Dans le texte sur l'économie féministe face à la crise de la Covid-19, citez tout le segment qui va de « La crise de la Covid-19 constitue » jusqu'à « contre la vie. » inclus.

● Passage fourni

-- -- --

Avec la crise de la Covid-19, les initiatives des mouvements et des collectifs basés dans l’économie féministe ont pris de la force. L’économie féministe nous pousse à réfléchir sur l’actualisation des mécanismes de contrôle sans cesser d’affirmer la capacité de résistance et de reconstruction des corps en mouvement.
La crise de la Covid-19 constitue la goutte qui a fait déborder le vase pour l’accumulation du capital qui avançait déjà avec beaucoup de difficulté. Ce qui deviendrait essentiellement une crise sanitaire s’est transformé en une crise généralisée au Brésil. Cela ne nous surprend pas, car nous ne pouvions nous attendre à autre chose d’une société basée sur une économie en guerre permanente contre la vie.
Le néolibéralisme se montre incapable de gérer la crise, mais tente de se maintenir au moyen de fausses solutions. Celles-ci sont basées sur l’expansion des frontières de l’exploitation, la précarisation du travail des personnes et l’exploitation et la financiarisation de la nature. En revanche, les initiatives des mouvements et des collectifs basés sur l’économie féministe montent en puissance.

-- -- --

● Données étudiées
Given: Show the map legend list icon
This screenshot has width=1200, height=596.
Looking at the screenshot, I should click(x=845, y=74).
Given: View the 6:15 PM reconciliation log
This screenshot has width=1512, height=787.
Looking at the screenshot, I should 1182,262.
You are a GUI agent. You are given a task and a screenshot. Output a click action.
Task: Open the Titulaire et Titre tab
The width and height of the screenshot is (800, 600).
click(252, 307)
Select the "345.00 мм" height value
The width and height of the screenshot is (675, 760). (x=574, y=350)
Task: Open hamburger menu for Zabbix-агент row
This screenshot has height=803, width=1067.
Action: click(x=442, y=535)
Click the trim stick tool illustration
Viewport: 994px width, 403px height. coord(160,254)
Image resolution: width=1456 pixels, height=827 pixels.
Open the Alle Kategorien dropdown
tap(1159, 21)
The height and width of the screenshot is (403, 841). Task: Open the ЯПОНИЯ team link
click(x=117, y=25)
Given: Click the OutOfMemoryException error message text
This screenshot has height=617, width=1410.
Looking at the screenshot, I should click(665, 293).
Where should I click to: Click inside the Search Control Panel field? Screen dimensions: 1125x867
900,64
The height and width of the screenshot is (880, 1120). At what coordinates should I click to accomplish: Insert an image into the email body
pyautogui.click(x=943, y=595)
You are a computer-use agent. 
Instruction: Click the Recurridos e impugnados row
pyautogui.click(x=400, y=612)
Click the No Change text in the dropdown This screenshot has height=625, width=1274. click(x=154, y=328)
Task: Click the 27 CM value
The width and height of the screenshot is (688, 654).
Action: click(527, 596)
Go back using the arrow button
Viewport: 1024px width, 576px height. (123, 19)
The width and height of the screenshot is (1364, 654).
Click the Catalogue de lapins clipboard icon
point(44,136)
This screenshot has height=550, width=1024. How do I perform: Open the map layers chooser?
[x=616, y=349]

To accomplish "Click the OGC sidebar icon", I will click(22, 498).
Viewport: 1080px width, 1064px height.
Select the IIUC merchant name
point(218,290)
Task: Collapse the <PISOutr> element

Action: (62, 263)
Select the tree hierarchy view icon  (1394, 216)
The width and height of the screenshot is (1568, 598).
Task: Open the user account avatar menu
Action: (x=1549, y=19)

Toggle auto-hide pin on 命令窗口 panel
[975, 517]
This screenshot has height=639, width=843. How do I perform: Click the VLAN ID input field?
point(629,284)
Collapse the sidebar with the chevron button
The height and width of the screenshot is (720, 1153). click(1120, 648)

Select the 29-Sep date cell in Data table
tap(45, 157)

-- -- --

● Solution proposée
La crise de la Covid-19 constitue la goutte qui a fait déborder le vase pour l’accumulation du capital qui avançait déjà avec beaucoup de difficulté. Ce qui deviendrait essentiellement une crise sanitaire s’est transformé en une crise généralisée au Brésil. Cela ne nous surprend pas, car nous ne pouvions nous attendre à autre chose d’une société basée sur une économie en guerre permanente contre la vie.